Trygve Cooper, Chief Warden of the Sperrgebiet, is something of a legend in Namibian conservation circles. This is hardly surprising, as he’s been working in national parks for the MET since 1978.

With retirement approaching, there is no let up of his hard work; he is currently handling one of the most challenging tasks of his career – the preparation phase for the proclamation of the Sperrgebiet, one of the world’s last great wildernesses, as a national park.

Trygve was born in Zimbabwe in 1950, grew up on a farm and, at the age of 12, moved with his family to KwaZulu-Natal. There, when still young, he attended a ten-day Wilderness Leadership course that made him decide he would rather be a conservationist than anything else.

“If you want to be a conservationist you have to be prepared to put your shoulder to the wheel.” This was just one piece of sound advice that Trygve gave me during the three days we spent together in the Sperrgebiet wilderness. As a young man Trygve did just that.

In 1969, he started as a ranger in Timbavati Private Nature Reserve in the lowveld next to Kruger National Park. There he learned the ropes – basic research, game counts, fence maintenance, patrolling, tracking, burning, et cetera – and in 1972 he moved on to work with the Natal Parks Board.

Trygve’s 27-year career in Namibia began unplanned. His first visit was to see the desert ‘and an oryx’, but within 24 hours of crossing the border he had decided to stay. “The country just grabbed me,” he remembers. His work started here in 1978 in the Skeleton Coast at Möwe Bay. From there he moved to Namutoni as a Senior Nature Conservator with responsibilities also for Halali. Next in 1984 came a Senior Warden post at Waterberg.

Wherever Trygve goes he turns things around and Waterberg was no exception. An ardent proponent of horseback patrols, he established five horse camps in Waterberg (in addition to 25 in Etosha), and although there was some poaching initially, he and his team quickly ‘got on top of it’. Horses not only increase the mobility and access possibilities of patrols, but also impact negligibly on the environment and, unlike vehicles, they don’t need spare parts or petrol, it’s cheap to maintain them and they don’t break down. Trygve stresses that horses are quiet and alert. “They are very aware,” he says. “They’ll pick up things before you do.” Other Trygve ‘footprints’ at Waterberg are the beautiful guided and self-guided hiking trails, the hides – including the Vulture Hide – and the Vista Point. He also recruited the services of Raleigh International volunteers, who now regularly visit Namibia to erect hides, clear invasive bush, build shelters and lay trails. While on the subject of trails, one of Trygve’s bolder visions for the Sperr-gebiet is laying down a 200-kilometre unguided hiking trail.

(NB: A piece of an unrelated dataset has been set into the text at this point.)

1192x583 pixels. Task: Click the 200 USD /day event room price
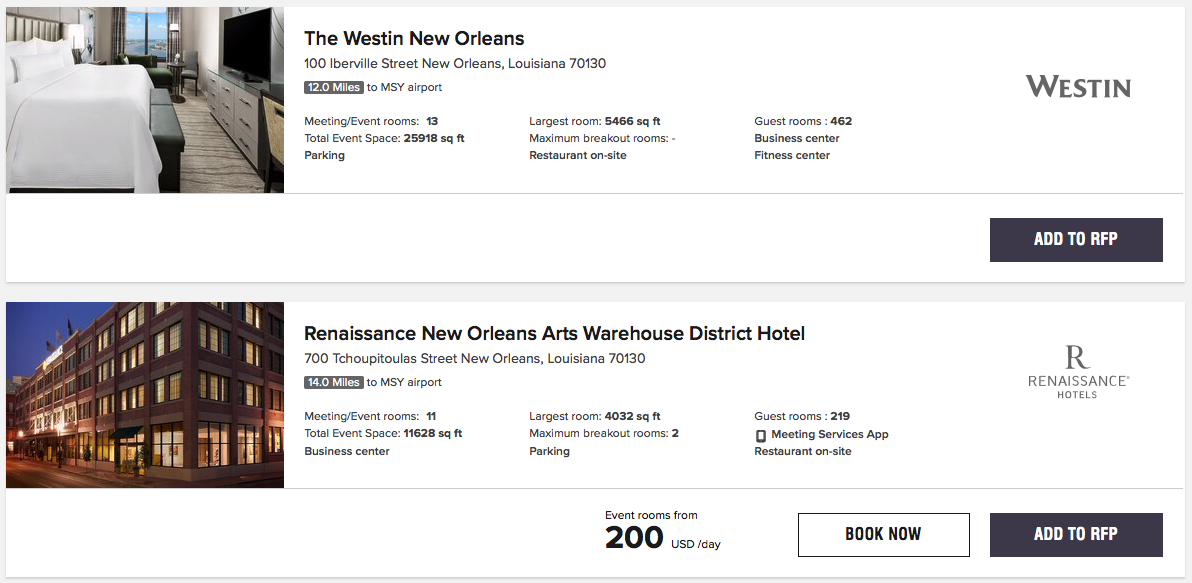pyautogui.click(x=661, y=537)
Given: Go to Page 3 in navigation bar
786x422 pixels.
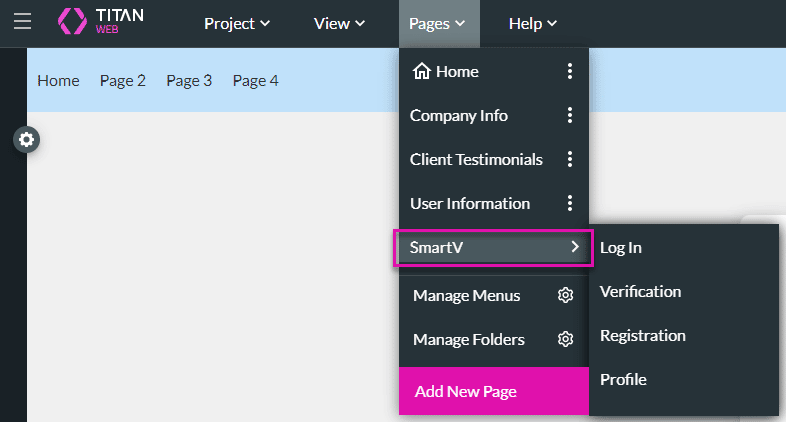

Of all the places Trygve has worked, his favourite is the Sperrgebiet. He’s a wilderness man at heart (he founded the Namibia Wilderness Asso-cia-tion) and he loves the extremes of weather and the vast unspoiled landscapes. “It’s important to know your area,” he says. “You won’t get to know it from a vehicle. You need to have an intimate relationship with the land and this can only be achieved by spending a lot of time on foot or in the saddle.”

Also important is custodianship. “Landscape and wildlife don’t have a vote. It’s up to us to defend them.” Reflecting on this statement, Trygve cites a favourite line from Aldo Leopold’s book, A Sand County Almanac. In it Leopold – a hunter, fisherman, conservationist and the world’s first professor of Game Management – wrote, “A thing is right when it tends to preserve the stability and integrity of the biotic community. It is wrong when it tends otherwise.”

Trygve is due to retire in three years’ time after a field career spanning 41 years, but before he steps down he is fully aware that the world is watching the Sperrgebiet’s process of transformation to National Park. Retirement will not mark the end of his role in conservation. Writing is on the cards, likewise consultancy work, and one thing is for sure – a man with Trygve’s philosophy and passion will never turn his back on the wild.

This article appeared in the 2007/8 edition of Conservation and the Environment in Namibia.

 

1 Comment

  1. Paul Duncalf says:

    Trygve you are an absolute legend and gentleman, I met you in 1998 whilst on an expedition in Namibia on the waterberg plateau(one of the most astonishing places on earth by the way!)
    You showed us the dinosaur footprint.
    Thanks for the memories.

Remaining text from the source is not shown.